◆ WORK TO BE COMPLETED
Rewrite the rows below as a JSON list of strings, one string per line, with blank lines omitted.

---- STORED RECORDS

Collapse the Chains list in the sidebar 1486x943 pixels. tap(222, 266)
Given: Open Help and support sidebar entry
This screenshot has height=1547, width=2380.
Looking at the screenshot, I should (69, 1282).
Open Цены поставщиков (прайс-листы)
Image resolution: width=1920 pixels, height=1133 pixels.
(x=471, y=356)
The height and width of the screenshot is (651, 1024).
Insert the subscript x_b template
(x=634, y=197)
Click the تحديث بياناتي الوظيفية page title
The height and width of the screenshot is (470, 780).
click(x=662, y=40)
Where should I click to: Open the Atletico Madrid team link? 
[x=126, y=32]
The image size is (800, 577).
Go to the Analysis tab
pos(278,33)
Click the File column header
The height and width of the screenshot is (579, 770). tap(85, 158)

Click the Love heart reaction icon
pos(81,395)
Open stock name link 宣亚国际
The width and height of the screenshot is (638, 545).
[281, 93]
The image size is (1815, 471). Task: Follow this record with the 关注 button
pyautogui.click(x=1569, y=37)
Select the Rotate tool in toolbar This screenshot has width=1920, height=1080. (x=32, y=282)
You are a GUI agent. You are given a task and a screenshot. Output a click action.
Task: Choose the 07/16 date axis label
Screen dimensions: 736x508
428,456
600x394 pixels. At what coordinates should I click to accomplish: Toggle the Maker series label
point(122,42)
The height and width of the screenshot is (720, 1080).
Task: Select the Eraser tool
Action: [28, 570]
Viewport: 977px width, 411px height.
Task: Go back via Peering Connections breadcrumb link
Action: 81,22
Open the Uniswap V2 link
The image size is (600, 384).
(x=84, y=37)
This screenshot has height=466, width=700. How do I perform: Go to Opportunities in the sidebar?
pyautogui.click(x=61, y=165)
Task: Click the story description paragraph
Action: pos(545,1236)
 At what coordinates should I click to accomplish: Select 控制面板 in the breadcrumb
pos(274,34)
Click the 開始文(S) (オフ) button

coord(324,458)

--------

◆ THE RESPONSE
[
  "Collapse the Chains list in the sidebar 1486x943 pixels. tap(222, 266)",
  "Given: Open Help and support sidebar entry",
  "This screenshot has height=1547, width=2380.",
  "Looking at the screenshot, I should (69, 1282).",
  "Open Цены поставщиков (прайс-листы)",
  "Image resolution: width=1920 pixels, height=1133 pixels.",
  "(x=471, y=356)",
  "The height and width of the screenshot is (651, 1024).",
  "Insert the subscript x_b template",
  "(x=634, y=197)",
  "Click the تحديث بياناتي الوظيفية page title",
  "The height and width of the screenshot is (470, 780).",
  "click(x=662, y=40)",
  "Where should I click to: Open the Atletico Madrid team link? ",
  "[x=126, y=32]",
  "The image size is (800, 577).",
  "Go to the Analysis tab",
  "pos(278,33)",
  "Click the File column header",
  "The height and width of the screenshot is (579, 770). tap(85, 158)",
  "Click the Love heart reaction icon",
  "pos(81,395)",
  "Open stock name link 宣亚国际",
  "The width and height of the screenshot is (638, 545).",
  "[281, 93]",
  "The image size is (1815, 471). Task: Follow this record with the 关注 button",
  "pyautogui.click(x=1569, y=37)",
  "Select the Rotate tool in toolbar This screenshot has width=1920, height=1080. (x=32, y=282)",
  "You are a GUI agent. You are given a task and a screenshot. Output a click action.",
  "Task: Choose the 07/16 date axis label",
  "Screen dimensions: 736x508",
  "428,456",
  "600x394 pixels. At what coordinates should I click to accomplish: Toggle the Maker series label",
  "point(122,42)",
  "The height and width of the screenshot is (720, 1080).",
  "Task: Select the Eraser tool",
  "Action: [28, 570]",
  "Viewport: 977px width, 411px height.",
  "Task: Go back via Peering Connections breadcrumb link",
  "Action: 81,22",
  "Open the Uniswap V2 link",
  "The image size is (600, 384).",
  "(x=84, y=37)",
  "This screenshot has height=466, width=700. How do I perform: Go to Opportunities in the sidebar?",
  "pyautogui.click(x=61, y=165)",
  "Task: Click the story description paragraph",
  "Action: pos(545,1236)",
  " At what coordinates should I click to accomplish: Select 控制面板 in the breadcrumb",
  "pos(274,34)",
  "Click the 開始文(S) (オフ) button",
  "coord(324,458)"
]